Snake Facts: 30 Interesting and Fun Facts about Snake
We collected in one article 30 interesting and fun facts about snakes. The first of the snake facts: there are more than 2200 species of snakes in the world. Twenty percent of all snakes are poisonous.
- Snakes have no sense of hearing but they do pick up vibrations.
- Snakes are not intelligent – they lack the part of the brain that controls the ability to think and learn.
- All snakes have eyes that are lidless.
- Some snakes are born and some hatch from eggs.
- Snakes live in every part of the world, although there is much greater diversity in snakes in warm climates.
- No one knows for sure how long many snakes live, but some snakes in captivity have lived to be in the range of thirty years.
- The majority of human beings have an instinctive fear of snakes.
- Snakes control their body temperature by the heat from the sun.
- Snakes bite humans if they smell like food, they’re afraid, or they think you are a threat to them.
- One of the smallest of snakes, a ground snake is five inches long.
- A python is one of the largest snakes at 30 feet long and weighing 200 lbs.
- Snakes only eat when hungry so they can go from 5 days to 6 months between meals.
- One of the non-comforting snake facts is that snakes can have 200 teeth.
- Snakes do not chew but they do bite.
- Snakes can eat prey up to three times bigger than its mouth. This is because the snake’s mouth has tendons that stretch.

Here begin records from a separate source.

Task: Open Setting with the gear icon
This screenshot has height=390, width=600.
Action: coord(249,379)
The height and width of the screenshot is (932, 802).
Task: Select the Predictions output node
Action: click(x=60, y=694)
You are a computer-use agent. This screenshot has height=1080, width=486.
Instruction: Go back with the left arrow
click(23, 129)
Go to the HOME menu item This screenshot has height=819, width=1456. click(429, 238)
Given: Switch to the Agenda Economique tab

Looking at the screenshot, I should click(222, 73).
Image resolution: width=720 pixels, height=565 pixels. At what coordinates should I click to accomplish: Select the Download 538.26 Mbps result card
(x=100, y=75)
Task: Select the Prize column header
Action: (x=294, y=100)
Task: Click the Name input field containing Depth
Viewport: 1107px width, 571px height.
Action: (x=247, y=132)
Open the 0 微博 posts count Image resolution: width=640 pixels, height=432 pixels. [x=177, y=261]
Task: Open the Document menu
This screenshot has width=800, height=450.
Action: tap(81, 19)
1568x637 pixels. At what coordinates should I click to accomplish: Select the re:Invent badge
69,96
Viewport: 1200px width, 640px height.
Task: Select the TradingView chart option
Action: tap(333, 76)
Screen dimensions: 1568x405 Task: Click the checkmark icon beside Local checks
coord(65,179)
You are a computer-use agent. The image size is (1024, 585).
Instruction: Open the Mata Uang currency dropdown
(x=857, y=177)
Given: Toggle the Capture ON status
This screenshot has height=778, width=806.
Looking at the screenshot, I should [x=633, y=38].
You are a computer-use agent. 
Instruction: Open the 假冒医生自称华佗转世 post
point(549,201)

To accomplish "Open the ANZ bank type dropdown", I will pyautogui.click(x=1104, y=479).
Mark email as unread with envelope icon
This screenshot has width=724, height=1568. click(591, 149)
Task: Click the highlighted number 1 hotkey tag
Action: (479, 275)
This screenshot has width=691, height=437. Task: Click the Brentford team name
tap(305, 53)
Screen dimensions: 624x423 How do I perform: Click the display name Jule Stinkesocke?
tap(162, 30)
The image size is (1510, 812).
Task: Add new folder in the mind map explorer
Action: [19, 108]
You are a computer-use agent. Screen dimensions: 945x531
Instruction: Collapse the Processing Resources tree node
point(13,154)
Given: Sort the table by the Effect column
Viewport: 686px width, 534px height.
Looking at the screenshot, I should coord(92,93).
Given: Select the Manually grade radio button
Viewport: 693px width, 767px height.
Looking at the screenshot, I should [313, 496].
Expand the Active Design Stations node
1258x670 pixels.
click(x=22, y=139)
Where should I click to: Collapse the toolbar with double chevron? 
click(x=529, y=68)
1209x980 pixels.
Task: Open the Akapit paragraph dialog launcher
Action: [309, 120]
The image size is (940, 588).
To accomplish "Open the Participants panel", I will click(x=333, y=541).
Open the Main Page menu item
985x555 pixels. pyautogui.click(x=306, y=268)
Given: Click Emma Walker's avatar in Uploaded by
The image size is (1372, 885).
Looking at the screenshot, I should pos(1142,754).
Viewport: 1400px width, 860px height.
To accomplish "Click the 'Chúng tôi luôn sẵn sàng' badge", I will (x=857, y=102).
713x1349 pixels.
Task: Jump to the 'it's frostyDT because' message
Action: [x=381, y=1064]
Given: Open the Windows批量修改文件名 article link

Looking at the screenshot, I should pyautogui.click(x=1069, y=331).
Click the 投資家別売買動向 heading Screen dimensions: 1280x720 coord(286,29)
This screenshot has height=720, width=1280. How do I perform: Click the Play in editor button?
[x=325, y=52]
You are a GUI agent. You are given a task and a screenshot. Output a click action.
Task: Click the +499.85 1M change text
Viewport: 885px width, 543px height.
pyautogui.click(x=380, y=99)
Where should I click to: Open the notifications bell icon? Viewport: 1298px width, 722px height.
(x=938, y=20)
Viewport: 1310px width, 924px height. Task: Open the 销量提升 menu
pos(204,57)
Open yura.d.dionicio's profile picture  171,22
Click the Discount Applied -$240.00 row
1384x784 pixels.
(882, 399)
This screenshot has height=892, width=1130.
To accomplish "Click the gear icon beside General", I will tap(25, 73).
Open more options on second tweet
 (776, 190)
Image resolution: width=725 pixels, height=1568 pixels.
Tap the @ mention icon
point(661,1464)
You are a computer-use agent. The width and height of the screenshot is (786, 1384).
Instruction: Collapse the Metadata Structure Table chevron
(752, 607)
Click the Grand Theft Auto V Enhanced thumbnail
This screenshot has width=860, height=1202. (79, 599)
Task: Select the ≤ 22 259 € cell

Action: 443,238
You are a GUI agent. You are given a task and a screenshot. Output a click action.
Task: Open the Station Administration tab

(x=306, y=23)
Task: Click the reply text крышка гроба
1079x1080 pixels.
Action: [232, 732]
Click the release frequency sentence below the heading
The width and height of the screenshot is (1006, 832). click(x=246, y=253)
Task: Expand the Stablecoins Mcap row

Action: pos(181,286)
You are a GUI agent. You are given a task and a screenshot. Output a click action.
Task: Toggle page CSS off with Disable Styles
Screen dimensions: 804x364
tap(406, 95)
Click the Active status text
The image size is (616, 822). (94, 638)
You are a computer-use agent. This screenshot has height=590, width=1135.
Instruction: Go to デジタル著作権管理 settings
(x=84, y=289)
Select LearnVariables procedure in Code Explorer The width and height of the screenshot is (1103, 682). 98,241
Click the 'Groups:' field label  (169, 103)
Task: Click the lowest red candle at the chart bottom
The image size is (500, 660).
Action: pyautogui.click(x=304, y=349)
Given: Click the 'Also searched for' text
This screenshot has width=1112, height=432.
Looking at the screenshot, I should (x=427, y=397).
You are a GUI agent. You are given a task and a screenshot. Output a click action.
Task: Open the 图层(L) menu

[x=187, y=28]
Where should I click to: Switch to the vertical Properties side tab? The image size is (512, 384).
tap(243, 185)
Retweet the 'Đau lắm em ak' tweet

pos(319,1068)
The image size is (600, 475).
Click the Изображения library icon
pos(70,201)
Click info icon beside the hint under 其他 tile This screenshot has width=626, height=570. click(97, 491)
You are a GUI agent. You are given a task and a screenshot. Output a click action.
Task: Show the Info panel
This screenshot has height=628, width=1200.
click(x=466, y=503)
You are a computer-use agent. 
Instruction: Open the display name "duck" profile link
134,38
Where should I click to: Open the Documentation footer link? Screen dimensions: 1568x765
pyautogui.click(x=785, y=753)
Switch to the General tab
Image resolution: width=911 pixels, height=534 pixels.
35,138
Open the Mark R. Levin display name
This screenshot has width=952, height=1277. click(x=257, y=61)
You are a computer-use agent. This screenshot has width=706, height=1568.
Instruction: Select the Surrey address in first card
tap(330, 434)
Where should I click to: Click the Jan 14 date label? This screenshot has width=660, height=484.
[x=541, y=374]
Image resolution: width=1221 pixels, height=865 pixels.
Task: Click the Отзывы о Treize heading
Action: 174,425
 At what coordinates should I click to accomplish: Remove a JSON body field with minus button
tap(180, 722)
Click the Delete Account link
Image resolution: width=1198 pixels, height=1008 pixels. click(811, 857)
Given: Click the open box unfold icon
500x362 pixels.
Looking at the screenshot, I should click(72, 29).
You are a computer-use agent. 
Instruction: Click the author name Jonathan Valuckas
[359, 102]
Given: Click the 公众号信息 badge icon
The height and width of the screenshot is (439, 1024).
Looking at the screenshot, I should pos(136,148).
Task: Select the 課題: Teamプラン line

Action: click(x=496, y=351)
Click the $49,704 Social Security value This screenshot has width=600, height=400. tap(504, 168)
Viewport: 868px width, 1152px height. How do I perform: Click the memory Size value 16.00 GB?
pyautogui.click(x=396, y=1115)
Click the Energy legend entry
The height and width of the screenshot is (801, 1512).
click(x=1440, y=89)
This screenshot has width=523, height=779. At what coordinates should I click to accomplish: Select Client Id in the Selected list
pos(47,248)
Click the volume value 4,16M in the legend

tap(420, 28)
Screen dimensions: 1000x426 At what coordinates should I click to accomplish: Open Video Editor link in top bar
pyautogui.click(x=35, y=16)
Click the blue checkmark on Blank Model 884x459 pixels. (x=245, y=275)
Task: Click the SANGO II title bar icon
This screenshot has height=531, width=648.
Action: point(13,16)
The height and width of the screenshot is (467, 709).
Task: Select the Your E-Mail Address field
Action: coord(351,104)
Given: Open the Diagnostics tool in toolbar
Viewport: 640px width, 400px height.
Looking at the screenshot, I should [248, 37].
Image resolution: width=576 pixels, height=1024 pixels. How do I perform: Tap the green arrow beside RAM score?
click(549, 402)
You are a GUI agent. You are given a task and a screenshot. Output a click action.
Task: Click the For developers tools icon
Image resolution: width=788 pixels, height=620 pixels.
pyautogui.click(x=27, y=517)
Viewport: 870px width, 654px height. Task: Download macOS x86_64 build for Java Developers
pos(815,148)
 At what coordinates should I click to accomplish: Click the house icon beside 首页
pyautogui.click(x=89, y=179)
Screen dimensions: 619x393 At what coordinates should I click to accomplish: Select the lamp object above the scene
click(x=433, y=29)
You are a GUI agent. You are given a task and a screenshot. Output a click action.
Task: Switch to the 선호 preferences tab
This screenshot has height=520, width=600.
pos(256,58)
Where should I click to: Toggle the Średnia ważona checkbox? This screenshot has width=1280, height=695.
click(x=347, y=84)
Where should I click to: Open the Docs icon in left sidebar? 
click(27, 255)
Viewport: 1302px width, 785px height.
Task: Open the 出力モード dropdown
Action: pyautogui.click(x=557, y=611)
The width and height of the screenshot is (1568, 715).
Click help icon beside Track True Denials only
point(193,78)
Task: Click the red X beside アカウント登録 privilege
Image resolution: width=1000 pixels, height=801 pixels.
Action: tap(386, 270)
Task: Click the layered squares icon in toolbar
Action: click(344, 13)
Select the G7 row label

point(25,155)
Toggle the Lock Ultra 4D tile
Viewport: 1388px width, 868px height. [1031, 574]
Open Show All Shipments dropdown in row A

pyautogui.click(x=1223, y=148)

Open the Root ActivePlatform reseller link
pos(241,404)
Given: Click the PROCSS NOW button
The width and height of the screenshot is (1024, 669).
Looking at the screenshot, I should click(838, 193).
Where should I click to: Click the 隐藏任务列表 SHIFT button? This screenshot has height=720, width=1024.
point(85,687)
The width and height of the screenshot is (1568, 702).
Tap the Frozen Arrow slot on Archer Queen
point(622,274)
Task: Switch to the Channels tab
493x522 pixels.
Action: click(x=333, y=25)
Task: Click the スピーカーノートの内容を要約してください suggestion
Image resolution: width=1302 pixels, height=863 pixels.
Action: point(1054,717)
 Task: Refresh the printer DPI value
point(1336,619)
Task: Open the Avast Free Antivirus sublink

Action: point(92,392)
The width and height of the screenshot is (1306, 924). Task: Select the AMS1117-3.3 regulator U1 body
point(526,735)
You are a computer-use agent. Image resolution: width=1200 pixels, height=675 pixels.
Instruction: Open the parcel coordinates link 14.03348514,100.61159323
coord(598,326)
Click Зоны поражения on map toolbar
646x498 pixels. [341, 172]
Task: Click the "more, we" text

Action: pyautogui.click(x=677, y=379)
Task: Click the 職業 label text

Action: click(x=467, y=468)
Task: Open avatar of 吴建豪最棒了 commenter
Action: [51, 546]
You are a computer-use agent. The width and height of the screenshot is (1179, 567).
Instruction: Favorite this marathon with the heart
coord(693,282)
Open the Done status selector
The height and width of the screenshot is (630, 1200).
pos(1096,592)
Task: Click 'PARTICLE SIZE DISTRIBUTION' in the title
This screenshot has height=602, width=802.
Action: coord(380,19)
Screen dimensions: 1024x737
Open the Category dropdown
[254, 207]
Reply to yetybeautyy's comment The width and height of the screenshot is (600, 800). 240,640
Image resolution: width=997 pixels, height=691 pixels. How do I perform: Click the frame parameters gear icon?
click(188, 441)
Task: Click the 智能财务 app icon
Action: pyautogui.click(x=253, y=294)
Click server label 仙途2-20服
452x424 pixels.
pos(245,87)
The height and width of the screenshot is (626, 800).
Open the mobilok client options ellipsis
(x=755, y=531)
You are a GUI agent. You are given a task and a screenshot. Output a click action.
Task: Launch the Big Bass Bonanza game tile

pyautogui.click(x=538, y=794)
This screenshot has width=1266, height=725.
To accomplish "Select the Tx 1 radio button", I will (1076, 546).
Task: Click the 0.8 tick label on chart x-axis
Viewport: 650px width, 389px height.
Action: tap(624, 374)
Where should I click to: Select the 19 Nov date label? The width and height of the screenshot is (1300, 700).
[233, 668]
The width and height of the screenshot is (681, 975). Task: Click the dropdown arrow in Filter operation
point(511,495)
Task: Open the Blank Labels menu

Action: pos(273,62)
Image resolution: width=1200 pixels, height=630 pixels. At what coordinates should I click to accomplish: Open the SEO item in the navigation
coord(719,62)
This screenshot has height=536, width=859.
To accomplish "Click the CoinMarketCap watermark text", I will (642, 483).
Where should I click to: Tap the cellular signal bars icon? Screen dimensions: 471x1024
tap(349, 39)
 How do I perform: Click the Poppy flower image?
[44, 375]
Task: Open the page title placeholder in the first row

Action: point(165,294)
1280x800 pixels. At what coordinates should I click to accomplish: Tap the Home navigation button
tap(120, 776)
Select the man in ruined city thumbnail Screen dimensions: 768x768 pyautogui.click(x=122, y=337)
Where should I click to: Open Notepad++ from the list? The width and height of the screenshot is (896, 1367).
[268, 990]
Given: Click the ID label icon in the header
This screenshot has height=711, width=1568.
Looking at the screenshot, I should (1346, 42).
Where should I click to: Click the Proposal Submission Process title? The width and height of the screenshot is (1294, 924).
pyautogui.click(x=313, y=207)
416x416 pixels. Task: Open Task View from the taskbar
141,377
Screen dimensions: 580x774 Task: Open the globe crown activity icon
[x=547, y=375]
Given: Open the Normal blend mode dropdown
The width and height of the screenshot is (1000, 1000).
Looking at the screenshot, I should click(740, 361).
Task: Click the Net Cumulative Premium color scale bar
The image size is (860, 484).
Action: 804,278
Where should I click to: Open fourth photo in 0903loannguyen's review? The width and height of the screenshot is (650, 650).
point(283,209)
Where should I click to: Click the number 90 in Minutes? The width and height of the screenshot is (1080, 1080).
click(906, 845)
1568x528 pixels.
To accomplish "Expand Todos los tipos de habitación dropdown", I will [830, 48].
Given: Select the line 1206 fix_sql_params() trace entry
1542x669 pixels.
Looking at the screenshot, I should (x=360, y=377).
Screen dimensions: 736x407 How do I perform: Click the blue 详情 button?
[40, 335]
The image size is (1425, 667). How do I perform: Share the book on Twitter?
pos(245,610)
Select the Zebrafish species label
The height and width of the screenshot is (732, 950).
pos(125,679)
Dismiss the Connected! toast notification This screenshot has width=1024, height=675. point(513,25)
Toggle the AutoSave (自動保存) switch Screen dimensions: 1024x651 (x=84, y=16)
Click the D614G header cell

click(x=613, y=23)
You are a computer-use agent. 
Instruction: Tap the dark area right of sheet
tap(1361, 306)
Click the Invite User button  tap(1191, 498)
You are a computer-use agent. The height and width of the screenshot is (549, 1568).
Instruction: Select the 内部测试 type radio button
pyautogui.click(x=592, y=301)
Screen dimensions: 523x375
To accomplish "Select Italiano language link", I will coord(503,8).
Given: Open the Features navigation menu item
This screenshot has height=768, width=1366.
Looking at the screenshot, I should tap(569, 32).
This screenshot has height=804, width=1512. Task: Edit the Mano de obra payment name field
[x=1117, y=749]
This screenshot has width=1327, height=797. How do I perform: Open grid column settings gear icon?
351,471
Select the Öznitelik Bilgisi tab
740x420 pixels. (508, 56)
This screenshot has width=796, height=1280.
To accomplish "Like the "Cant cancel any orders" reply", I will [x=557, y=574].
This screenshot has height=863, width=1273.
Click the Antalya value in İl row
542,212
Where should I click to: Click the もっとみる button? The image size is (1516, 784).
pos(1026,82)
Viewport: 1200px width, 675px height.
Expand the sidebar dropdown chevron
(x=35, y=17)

- Another one of the snake facts that is documented is that on a couple of occasions, a snake has eaten a tiger. Obviously, it was a very large snake.
- Some snakes are much more aggressive than others.
- Snakes move because of muscles that attach to their ribs. These muscles grab onto things on the surface they are crawling on. If you put a smooth surface, like glass, under a snake he would not be able to crawl.
- Arboreal snakes are snakes who can climb trees.
- There are both male and female snakes.
- Snakes have many of the same organs as humans–heart, kidneys, lungs.
- Snakes are not all that slow–traveling from 3-5 mph normally.
- Snakes carry salmonella bacteria in their feces.
- Many venomous snakes have diamond or triangular shaped heads.
- Not all rattlesnakes rattle.
- Small snakes live by eating insects.
- Large snakes eat small and large animals.
- Poisonous snakes fall into two categories – Elapids and Viperids.
- The Elapid category of poisonous snakes contains cobras, mambas, kraits, Australian Copperheads, coral snakes and sea snakes.
- The Viperid category of poisonous snakes includes vipers, rattlesnakes, copperheads, bushmasters and adders.